This is achieved by using the square brackets notation: fin['variable_id'].
This can be useful when you only need to examine the metadata of a variable, for instance its shape, long_name, or unit, without loading a big chunck of data into RAM.
sst_meta = fin['sst']
print(sst_meta)
<cdms2.fvariable.FileVariable object at 0x7f7e104a7f10>
sst_meta.shape
(12, 1, 241, 480)
sst_meta.size()
1388160
sst_meta.id, sst_meta.name, sst_meta.long_name
('sst', 'sst', 'Sea surface temperature')
The .info() method is quite usefull. It prints out a summary of the variable’s metadata.
sst_meta.info()
*** Description of Slab sst ***
id: sst
shape: (12, 1, 241, 480)
filename: /home/guangzhi/Notebooks/numbersmithy/cdat_tutorial_notebooks/sst_s_m_1989_ori-preprocessed.nc
missing_value: [1.e+20]
comments:
grid_name: grid_241x480
grid_type: None
time_statistic:
long_name: Sea surface temperature
units: K
standard_name: Sea surface temperature
ndim: 4
Grid has Python id 0x7f7db556c580.
Gridtype: generic
Grid shape: (241, 480)
Order: yx
** Dimension 1 **
id: time
Designated a time axis.
units: days since 1900-1-1
Length: 12
First: 32507.0
Last: 32841.0
Other axis attributes:
calendar: gregorian
axis: T
Python id: 0x7f7e104ba6a0
** Dimension 2 **
id: level
Designated a level axis.
units:
Length: 1
First: 1
Last: 1
Other axis attributes:
long_name: level
axis: Z
Python id: 0x7f7e104ba220
** Dimension 3 **
id: latitude
Designated a latitude axis.
units: degrees_north
Length: 241
First: -90.0
Last: 90.0
Other axis attributes:
long_name: latitude
axis: Y
Python id: 0x7f7e104ba400
** Dimension 4 **
id: longitude
Designated a longitude axis.
units: degrees_east
Length: 480
First: 0.0
Last: 359.25
Other axis attributes:
modulo: [360.]
long_name: longitude
axis: X
topology: circular
Python id: 0x7f7e104ba340
*** End of description for sst ***
We can obtain the dimension axis from the sst_meta variable as well:
# NOTE that we are giving an integer index (2) as input, meaning the 3rd axis in the data.
sst_meta.getAxis(2)
id: latitude
Designated a latitude axis.
units: degrees_north
Length: 241
First: -90.0
Last: 90.0
Other axis attributes:
long_name: latitude
axis: Y
Python id: 0x7f7e104ba400
# Alternatively:
sst_meta.getLatitude()
id: latitude
Designated a latitude axis.
units: degrees_north
Length: 241
First: -90.0
Last: 90.0
Other axis attributes:
long_name: latitude
axis: Y
Python id: 0x7f7e104ba400
# Similarly, to get the time axis:
sst_meta.getTime()
id: time
Designated a time axis.
units: days since 1900-1-1
Length: 12
First: 32507.0
Last: 32841.0
Other axis attributes:
calendar: gregorian
axis: T
Python id: 0x7f7e104ba6a0
1.4 Read in the variable with data array¶
To read in the entire variable (data array + metadata), use parenthese instead of square brackets:
sst = fin('sst')
print(type(sst))
<class 'cdms2.tvariable.TransientVariable'>
Notice that sst_meta is of FileVariable type, and sst is a TransientVariable.
When manipulating netCDF data using CDAT, TransientVariable is our primary data type.

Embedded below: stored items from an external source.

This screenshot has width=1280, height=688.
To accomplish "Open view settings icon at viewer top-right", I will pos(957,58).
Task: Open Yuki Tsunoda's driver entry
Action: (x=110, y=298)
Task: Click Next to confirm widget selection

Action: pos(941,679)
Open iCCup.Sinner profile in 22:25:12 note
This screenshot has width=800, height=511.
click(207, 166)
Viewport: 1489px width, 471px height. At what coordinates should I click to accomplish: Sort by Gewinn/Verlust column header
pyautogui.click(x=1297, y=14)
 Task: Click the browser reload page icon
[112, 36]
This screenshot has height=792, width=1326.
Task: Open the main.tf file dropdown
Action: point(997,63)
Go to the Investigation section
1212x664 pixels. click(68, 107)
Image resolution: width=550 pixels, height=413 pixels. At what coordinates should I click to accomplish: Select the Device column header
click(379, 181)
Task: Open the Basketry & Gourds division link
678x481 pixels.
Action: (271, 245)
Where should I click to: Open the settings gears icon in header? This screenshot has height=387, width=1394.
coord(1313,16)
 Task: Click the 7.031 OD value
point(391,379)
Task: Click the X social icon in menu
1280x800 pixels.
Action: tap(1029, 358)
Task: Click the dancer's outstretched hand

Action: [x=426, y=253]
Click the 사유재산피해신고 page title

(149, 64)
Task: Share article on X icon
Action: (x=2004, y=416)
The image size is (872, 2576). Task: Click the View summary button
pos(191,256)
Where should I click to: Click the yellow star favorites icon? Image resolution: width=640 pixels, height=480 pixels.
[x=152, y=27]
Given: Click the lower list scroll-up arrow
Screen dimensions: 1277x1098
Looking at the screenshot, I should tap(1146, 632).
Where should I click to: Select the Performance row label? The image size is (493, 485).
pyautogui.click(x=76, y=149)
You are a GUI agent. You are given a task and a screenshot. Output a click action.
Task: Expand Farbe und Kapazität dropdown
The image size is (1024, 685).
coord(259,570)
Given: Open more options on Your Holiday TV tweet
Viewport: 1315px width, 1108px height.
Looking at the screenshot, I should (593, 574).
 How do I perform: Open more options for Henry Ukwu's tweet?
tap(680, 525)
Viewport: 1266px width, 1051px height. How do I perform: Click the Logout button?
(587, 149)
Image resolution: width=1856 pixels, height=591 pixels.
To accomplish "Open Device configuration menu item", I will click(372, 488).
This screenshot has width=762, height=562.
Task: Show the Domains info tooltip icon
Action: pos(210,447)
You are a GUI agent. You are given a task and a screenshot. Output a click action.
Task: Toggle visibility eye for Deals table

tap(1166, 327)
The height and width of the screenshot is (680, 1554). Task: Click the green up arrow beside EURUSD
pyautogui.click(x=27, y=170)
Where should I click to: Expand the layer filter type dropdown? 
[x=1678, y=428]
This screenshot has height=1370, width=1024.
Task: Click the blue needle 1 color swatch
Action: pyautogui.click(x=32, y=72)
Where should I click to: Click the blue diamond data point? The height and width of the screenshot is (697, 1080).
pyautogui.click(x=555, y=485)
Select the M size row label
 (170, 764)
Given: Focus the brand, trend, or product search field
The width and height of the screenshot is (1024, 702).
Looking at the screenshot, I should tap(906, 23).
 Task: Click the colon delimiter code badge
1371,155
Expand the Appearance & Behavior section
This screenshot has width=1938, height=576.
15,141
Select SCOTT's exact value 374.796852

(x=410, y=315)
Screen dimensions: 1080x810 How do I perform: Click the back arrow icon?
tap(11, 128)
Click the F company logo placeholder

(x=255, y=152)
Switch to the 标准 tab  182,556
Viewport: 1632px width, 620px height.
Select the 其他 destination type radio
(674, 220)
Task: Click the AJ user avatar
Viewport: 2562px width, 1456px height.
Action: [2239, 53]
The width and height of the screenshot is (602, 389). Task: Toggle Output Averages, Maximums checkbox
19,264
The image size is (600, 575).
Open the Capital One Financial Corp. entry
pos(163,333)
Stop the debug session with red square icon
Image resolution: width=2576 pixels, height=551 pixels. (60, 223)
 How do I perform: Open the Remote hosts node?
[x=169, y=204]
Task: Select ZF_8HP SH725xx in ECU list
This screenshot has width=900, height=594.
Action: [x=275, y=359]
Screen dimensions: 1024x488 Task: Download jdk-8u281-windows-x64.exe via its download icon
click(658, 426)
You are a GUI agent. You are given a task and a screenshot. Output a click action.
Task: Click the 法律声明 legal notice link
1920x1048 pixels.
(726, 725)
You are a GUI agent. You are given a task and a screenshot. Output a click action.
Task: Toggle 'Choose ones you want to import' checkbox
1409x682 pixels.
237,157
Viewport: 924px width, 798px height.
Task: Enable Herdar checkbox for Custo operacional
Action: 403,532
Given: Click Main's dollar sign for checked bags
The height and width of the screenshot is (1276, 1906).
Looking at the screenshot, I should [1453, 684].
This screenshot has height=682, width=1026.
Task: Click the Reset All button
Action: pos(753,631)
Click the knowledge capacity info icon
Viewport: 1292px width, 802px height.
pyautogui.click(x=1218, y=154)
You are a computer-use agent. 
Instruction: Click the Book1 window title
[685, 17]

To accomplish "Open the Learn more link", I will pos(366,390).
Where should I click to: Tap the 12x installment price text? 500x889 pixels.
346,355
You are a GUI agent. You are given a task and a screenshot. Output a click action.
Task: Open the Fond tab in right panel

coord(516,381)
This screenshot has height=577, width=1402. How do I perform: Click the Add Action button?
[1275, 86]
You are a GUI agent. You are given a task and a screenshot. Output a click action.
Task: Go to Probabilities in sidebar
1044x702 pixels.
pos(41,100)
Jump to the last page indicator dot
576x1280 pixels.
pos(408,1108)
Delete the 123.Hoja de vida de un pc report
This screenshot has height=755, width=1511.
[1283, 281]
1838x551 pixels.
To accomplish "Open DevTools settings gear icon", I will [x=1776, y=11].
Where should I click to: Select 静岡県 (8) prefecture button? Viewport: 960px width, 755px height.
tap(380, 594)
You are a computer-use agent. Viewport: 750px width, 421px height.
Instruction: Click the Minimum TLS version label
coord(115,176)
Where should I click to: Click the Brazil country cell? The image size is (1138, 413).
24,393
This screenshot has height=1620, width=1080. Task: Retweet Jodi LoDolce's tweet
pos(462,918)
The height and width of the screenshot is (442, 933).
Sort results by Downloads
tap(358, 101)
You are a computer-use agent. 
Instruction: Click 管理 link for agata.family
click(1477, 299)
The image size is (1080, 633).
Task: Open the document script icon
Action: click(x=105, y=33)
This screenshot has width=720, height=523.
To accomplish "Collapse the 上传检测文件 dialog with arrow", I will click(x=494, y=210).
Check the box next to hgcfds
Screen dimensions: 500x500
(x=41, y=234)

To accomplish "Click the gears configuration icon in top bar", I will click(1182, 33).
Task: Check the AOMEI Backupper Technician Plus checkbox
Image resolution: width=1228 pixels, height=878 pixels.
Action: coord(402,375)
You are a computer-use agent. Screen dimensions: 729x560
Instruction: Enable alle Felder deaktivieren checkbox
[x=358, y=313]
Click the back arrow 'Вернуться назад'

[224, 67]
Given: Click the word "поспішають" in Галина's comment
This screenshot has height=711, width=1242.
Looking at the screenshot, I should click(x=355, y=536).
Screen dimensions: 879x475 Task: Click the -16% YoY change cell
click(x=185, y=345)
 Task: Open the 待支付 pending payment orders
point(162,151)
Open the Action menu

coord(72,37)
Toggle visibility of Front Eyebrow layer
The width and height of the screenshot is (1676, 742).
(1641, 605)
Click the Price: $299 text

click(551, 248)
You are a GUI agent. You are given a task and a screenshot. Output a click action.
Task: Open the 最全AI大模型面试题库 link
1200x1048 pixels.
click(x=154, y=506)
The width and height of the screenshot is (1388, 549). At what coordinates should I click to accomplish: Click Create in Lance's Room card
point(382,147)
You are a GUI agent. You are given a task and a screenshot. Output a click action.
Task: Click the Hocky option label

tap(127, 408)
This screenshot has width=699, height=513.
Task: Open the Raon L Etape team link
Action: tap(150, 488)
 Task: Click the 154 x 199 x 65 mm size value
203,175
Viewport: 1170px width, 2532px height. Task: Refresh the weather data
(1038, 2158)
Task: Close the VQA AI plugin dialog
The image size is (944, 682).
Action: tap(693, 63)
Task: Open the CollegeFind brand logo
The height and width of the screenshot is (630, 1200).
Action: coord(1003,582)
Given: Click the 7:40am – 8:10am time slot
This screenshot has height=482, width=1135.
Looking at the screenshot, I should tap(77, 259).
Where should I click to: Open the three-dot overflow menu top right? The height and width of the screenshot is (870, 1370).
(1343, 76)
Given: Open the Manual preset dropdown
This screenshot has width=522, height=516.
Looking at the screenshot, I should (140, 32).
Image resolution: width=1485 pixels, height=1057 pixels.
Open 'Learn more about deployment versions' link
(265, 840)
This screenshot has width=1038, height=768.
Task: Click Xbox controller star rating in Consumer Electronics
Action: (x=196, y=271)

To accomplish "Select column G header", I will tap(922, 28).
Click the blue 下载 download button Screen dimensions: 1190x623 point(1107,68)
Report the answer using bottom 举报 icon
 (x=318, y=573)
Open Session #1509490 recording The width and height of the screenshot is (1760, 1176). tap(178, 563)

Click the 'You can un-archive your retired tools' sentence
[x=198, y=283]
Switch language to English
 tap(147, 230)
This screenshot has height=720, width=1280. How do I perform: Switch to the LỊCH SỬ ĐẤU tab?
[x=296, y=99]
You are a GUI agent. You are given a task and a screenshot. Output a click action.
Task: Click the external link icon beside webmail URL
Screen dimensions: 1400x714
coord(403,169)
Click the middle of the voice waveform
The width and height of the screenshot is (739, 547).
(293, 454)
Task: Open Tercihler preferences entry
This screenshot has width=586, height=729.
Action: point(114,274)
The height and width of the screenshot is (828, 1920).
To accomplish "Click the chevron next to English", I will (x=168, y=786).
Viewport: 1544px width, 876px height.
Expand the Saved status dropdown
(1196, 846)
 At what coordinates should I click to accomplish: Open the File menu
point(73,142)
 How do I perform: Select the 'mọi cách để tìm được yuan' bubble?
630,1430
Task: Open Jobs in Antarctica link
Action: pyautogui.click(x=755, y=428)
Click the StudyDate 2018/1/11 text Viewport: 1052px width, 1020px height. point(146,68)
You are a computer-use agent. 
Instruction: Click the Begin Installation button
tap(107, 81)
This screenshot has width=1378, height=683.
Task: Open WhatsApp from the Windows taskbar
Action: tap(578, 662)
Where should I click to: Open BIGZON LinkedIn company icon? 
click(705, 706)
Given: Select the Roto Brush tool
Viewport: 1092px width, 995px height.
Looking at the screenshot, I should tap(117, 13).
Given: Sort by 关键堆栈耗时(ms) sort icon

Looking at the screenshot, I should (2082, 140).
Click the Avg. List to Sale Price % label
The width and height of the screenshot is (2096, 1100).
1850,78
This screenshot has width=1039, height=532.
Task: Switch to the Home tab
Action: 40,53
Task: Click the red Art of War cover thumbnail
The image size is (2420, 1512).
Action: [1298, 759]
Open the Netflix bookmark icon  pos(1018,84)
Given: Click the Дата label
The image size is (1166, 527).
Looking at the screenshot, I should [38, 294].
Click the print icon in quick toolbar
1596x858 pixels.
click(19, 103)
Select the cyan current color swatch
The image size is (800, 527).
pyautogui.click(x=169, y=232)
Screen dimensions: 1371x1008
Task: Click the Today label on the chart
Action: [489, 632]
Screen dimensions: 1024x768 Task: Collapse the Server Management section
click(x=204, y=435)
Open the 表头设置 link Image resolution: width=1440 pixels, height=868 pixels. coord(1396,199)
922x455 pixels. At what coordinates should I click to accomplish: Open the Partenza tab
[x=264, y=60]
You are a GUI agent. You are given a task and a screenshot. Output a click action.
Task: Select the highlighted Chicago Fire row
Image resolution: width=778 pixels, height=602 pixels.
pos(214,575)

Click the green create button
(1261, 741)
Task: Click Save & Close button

It is derived from numpy.ma.MaskedArray, which is just like numpy.ndarray but with an extra layer of data mask to denote missing values. Therefore, the array manipulation API of TransientVariable is almost the same as native numpy.ndarray, with only some minor differences.
For instance, we can query the shape and size of the sst variable just like a numpy.ndarray:
sst.shape, sst.size
((12, 1, 241, 480), 1388160)
Slicing can be achieved using similar opertions as on ndarray:
slab1 = sst[0]
slab2 = sst[0:2, :, 0:50, 200:300]
print(slab1.shape, slab2.shape)
(1, 241, 480) (2, 1, 50, 100)
We will talk more about data slicing in a later post.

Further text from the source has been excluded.